I had my first ship – a Proteus that could scan down future connections to k-space for stocking a few more vessels – and three separate times, I headed to our connection only to find that the static hole had closed before I could arrive. Finally, on the fourth day, I managed to each the hole. I was ready to clone jump back to known space, happy to have successfully inserted a clone in my destination.
Only, I couldn’t clonejump out. Checking the settings, I thought I figured out why: our clone bay was offline. Checking online, I saw that it required three days’ worth of fuel to online, and we didn’t have any fuel in the astrahus. Frustrated, I asked in Discord if there were any plans to online it.
And that’s when I came across a single line’s reference in the dev blog, “Cloning Centers in wormhole space structures will not allow players to jump clone back into the system, but can be used to swap clones around.” It didn't matter if it was online or not.

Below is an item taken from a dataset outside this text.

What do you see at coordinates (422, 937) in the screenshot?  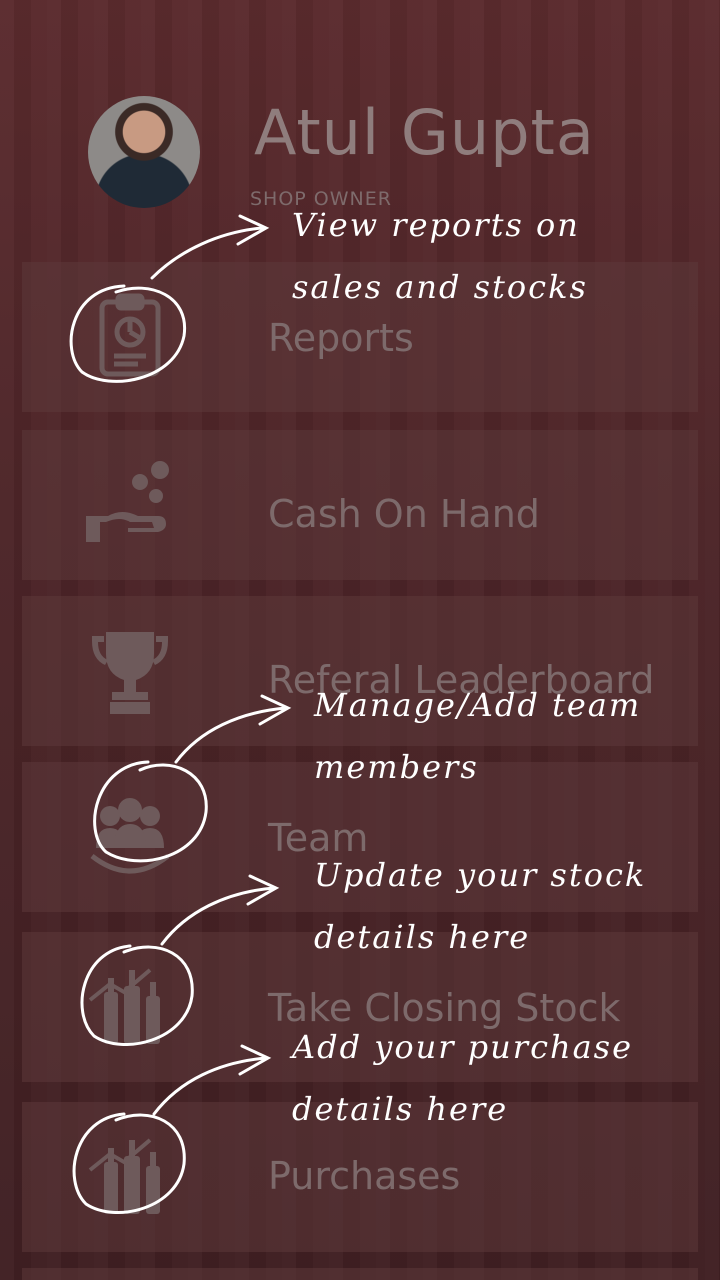 I see `annotation-stock-line2: details here` at bounding box center [422, 937].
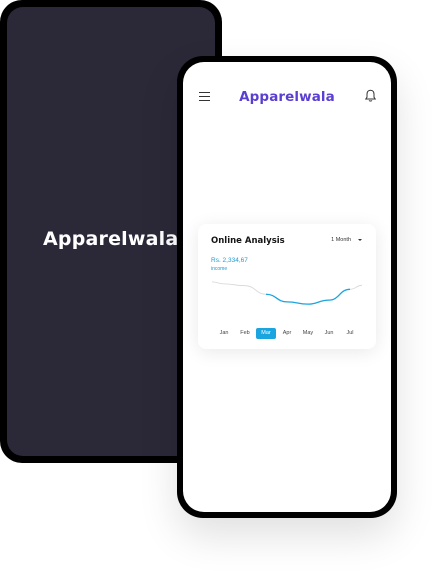 This screenshot has width=447, height=573. I want to click on bell-icon, so click(370, 96).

No jumping for me.
At first, I couldn’t understand this. It made no sense. Why limit clone-jumping in wormhole space? From a lore perspective, it didn’t make sense that one’s consciousness could be swapped when you died (all medical clones were in k-space, after all), but not when you wished. If the good people of the medical community could do one, they could do another just as easily.
But moreover, it struck me as an unnecessary limitation. With a single character, I can have one clone to run incursions, one clone to do industry, one to operate with a null-sec alliance, one to roam low-sec, and a final one to run missions if I choose. But, I can’t include wormholes in that mix. Preventing clonejumping to wormhole space effectively forces players interested in higher-end wormhole activity to limit themselves to that kind of game with that character.
Any case you could make about why a character should be limited to only wormholes can easily be made for any other type of gameplay. “Wormholes are supposed to be cut off!” one might say. I’d argue that it’s not isolation, but the randomness and the need to work for your connection that defines wormholes. Resupply routes aren’t secure, but that doesn’t mean you should be completely locked into that one playstyle, does it? Plus, medical clones!
But, then I started thinking about what it meant to live in wormholes. In wormholes, you’re helpless without the ability to scan. You’re entirely dependent upon maintaining wormhole control in a system to both protect yourself and keep supply lines in the case of siege. Ultimately, if you are besieged, all you have to save yourself is what you pre-stocked in your hole. With the constant shifting of wormhole chains, even if you do manage to get a ship through an enemy blockade, you have to hope you can find a suitable connection to resupply and bring in reinforcements. Conquering an enemy means staging ships surreptitiously for weeks until you have the power to wear down your enemy in a protracted battle. Nothing happens quickly.
Now, that perspective really starts to change judgments about jump clones. It’s not as much that CCP wants to lock wormhole players into a single playstyle, but rather that allowing jump clones seems to undermine the isolation and siege behavior you currently see. Right now, the only way out of a wormhole when under attack is to punch through or die.
Dying. Prior to citadels, if you were podded in a wormhole, your medical clone emerged in whichever k-space system you set it for. Now, with an online clone service, your citadel can serve as your medical station… but only if you prepared for it ahead of time. How many people forget to set their medical clones properly? And even if they do, they’ve lost their implants and must diminish the stock on-hand if they want to plug in again.
Scarcity. If wormholes are about anything, they’re about scarcity. And jump cloning freely seems to take some of that away.
So, yeah, I get it now. It’s inconvenient, and locks me out of using our wormhole as a staging system, but it looks like there’s a reason for it after all.